Day Four: Minnesota to Minot, ND
Fled Minnesota early after I broke down and bought a large breakfast. As I predicted, the forests finally clear away quickly, leaving flat land and a sky piled high with clouds. Outside Bemidji, everything west and into North Dakota is an exercise in industrial agriculture: towns are labeled as the "Cattle Capital" and the "Ethanol Empire;" gray grain silos with only company abbreviations (CHF or STU) rise hundreds of feet over the miles of wheat and corn, perhaps obscuring the missile silos which are managed by nearby Air Force bases.
Every truck is a Chevy with rear windows painted with US flags. Men stand in circles near stopped field machinery, their hands stuffed in the back pockets of jeans. North Dakota may be the most obese state in the nation.
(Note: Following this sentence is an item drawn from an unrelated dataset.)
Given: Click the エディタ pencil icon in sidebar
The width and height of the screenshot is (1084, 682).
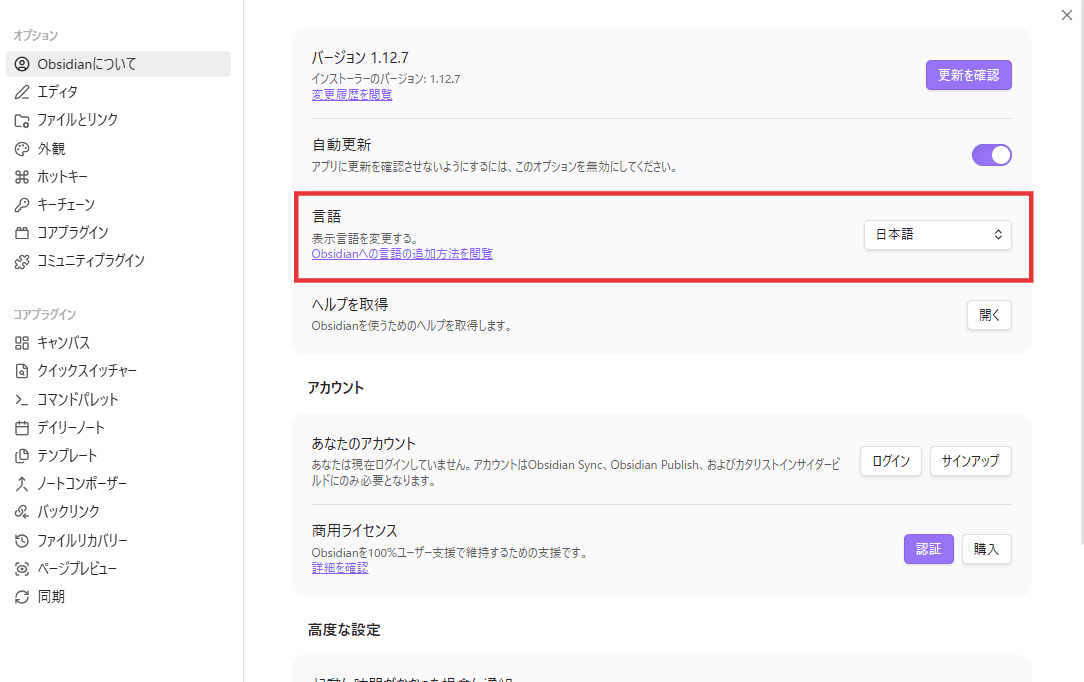Looking at the screenshot, I should [22, 92].
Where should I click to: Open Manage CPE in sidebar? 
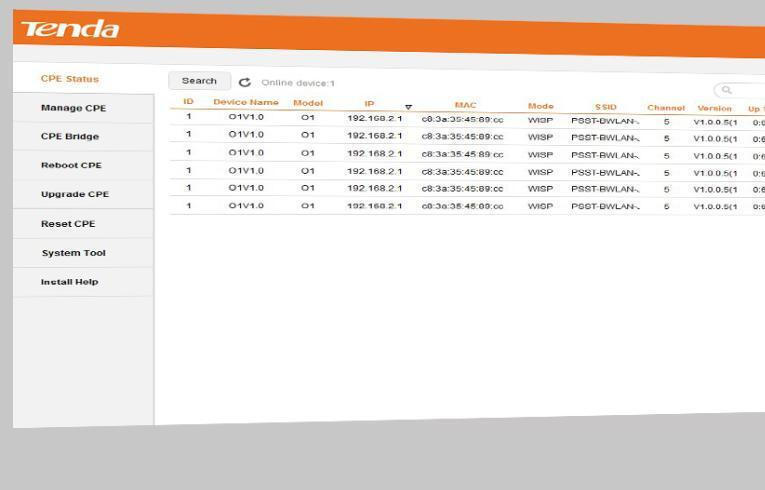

The ride is very long, but I am saved by books on CD.
Devil's Lake is a welcome reprieve. I turn south along 57 to reach Fort Totten and a National Wildlife Refuge, but along the way (passing the Spirit Lake Reservation's hilltop casino), I pass atop the rocky transom over the lake itself. Devil's Lake has long been a site of the old Chautauqua tents which traveled with their revival shows (love irony), but this lake has lived up to its name.
The shores are desperately engineered rocks against an angry blue-slate water which apparently has been rising for years. The lake has no rivers to drain it. Melt-off feeds it. And dozens of feet out in every direction are the corpses of trees rising from the water as it slowly consumes more real estate. Signs warn me to watch for water over the road. Boats anchor in the turbulent water to fish among the treetops.
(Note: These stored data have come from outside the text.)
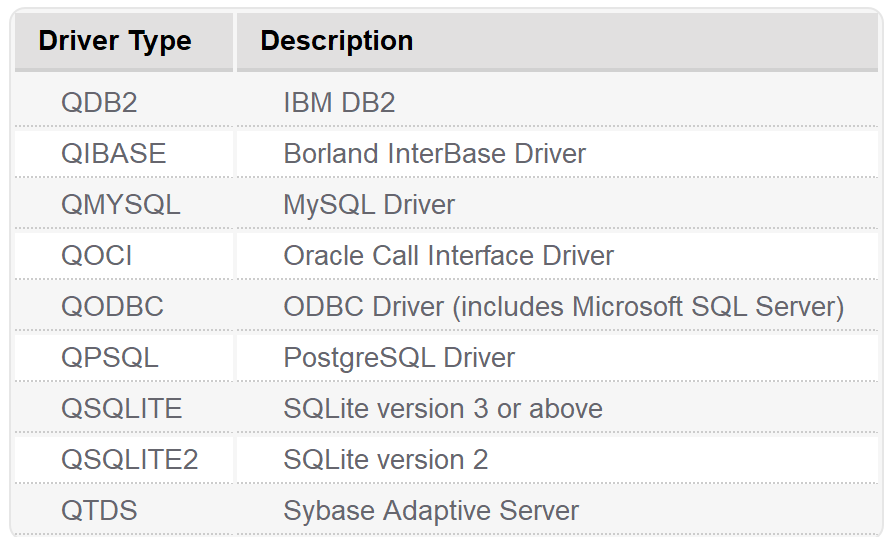
Task: Click the ODBC Driver description text
Action: point(564,307)
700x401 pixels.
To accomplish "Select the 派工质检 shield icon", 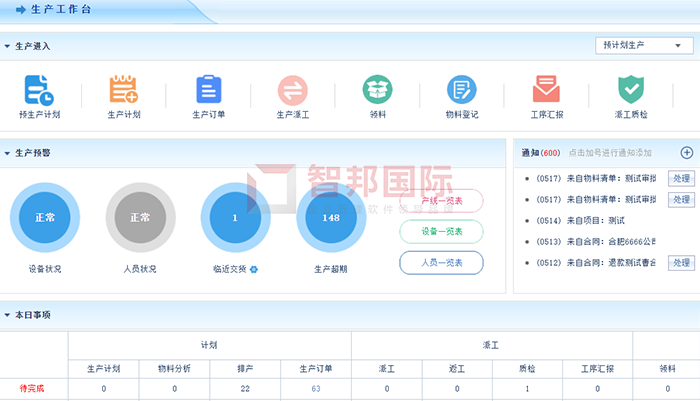I will coord(630,90).
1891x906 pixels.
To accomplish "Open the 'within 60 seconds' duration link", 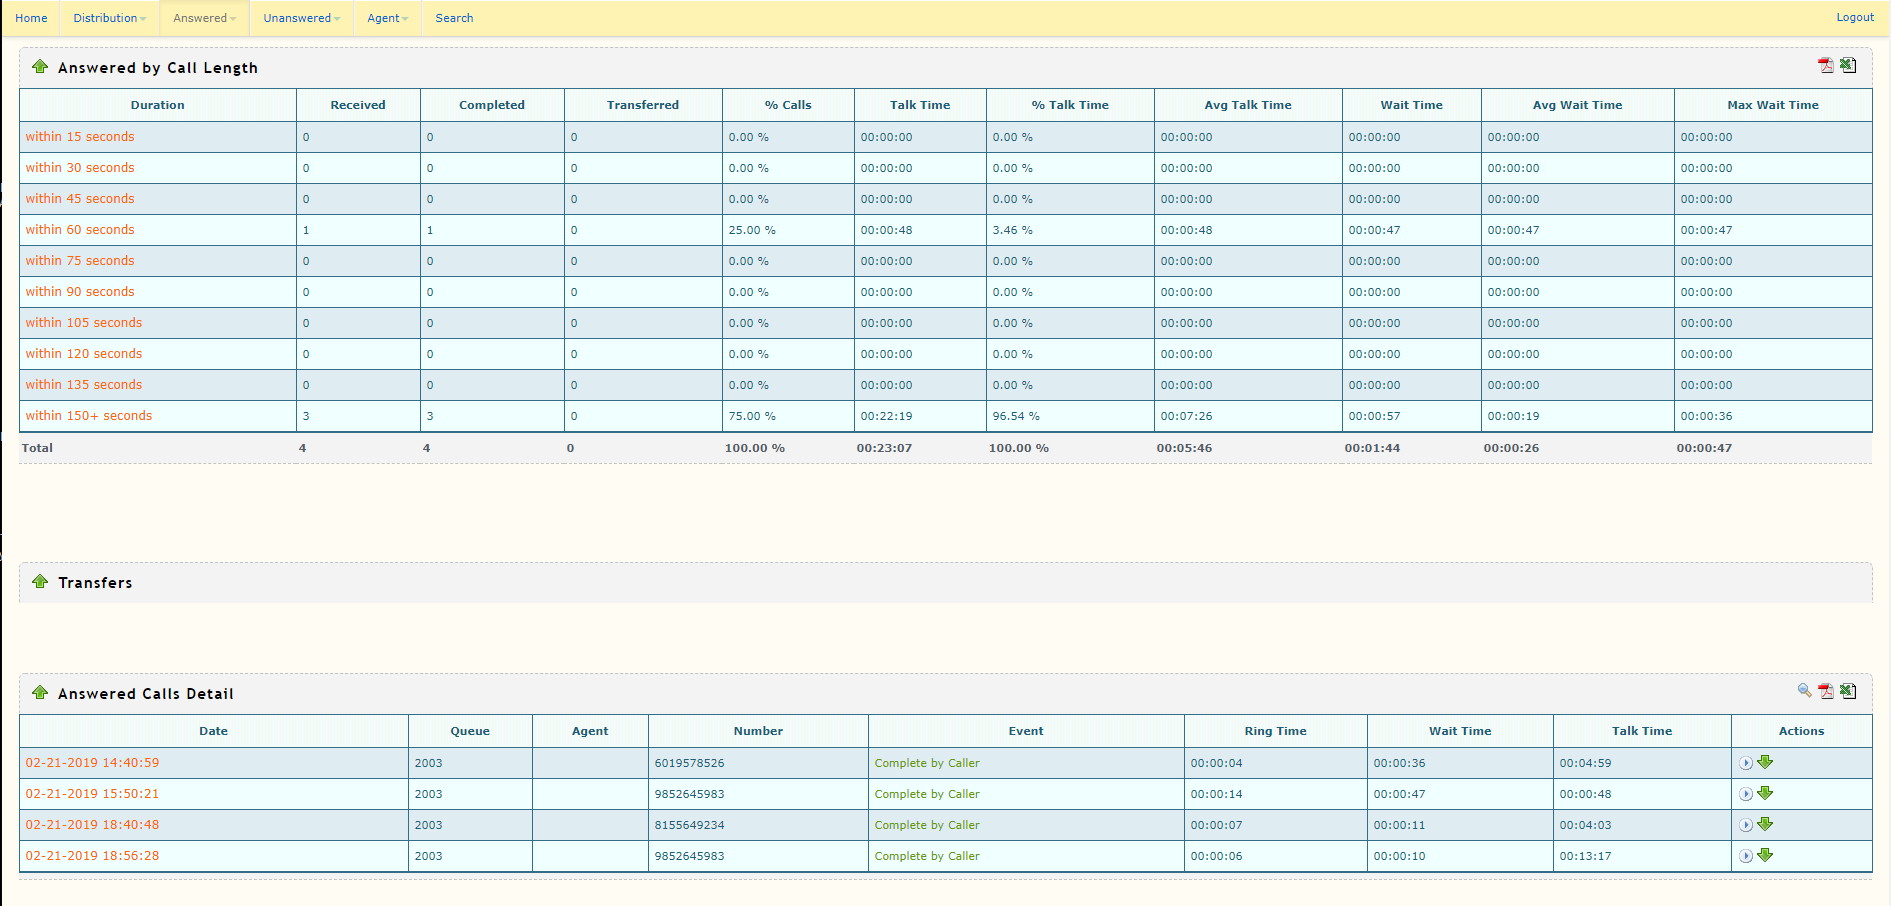I will pos(80,230).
Fort Totten (once a barracks for the army to defend railroads against Indians—never needed; once an Indian school, once a tuberculosis clinic) is now a tourist museum currently being formed. I am left to wander the buildings (there are no others here) on my own and I see the effort to "Kill the Indian, Save the Man," our country's historical goal of ethnocentrically reprogramming boys and girls, removing the primitive culture and civilizing them. Of course, we abandoned this approach in the 1930s, but the residue of our history is outside the steel fence around the grounds: the Spirit Lake reservation is here, its boarded one-story square homes have tire-anchored rooftops over the littered yards—they are reminiscent of some of the slums of Nepal. The casino, at least, is doing well.
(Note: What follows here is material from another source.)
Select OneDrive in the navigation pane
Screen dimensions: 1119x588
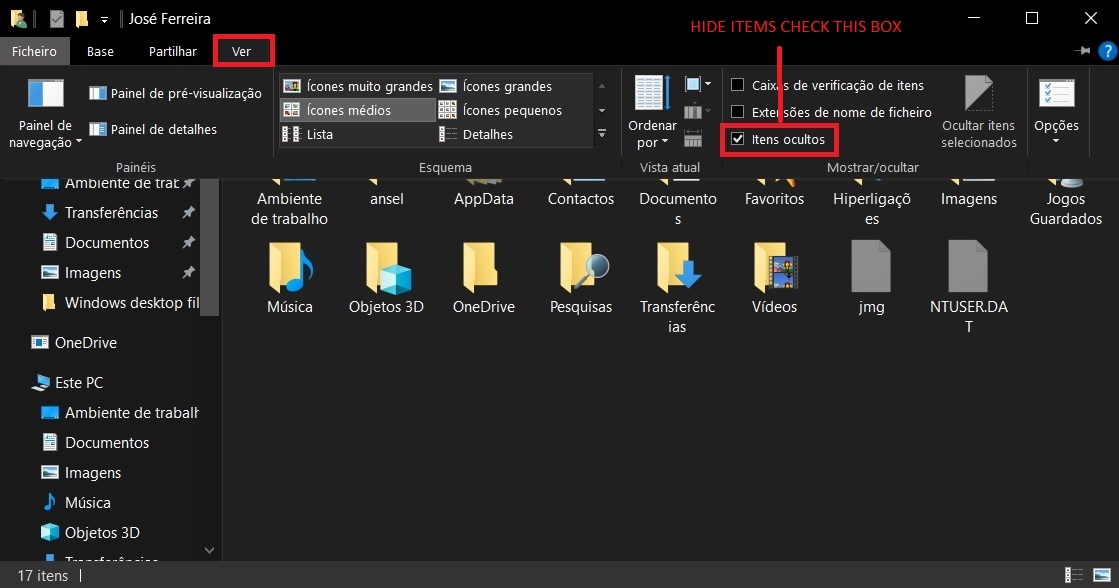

Rugby, the geographical center of North America, has only that to show for itself. A small cairn of rocks sits before an internet café to announce the honor.
And, with trepidation, I chose to splurge on a hotel room for a hot shower tonight, and to find one in Minot (rhymes with "Why Not?"). Yes, I had heard when I entered ND that Minot was hosting the State Fair this week. I did not know that Taylor Swift was doing a sold-out show here. I also did not know that the State Fairgrounds were the first thing I would encounter off the exit. The people lined up for 40,000 carnival games, three automobile contests (beginning with Monster Trucks), two rodeos, 42 elephant ear stands, and Taylor Swift seats are a mash of color and sugar and exhaust fumes. North Dakota may be the most obese state in the nation.
On a whim, I check a hotel here and ask if there is a room. The woman sets down the phone and says that she just received a cancellation; I have the last room available in town. And the shower is hot.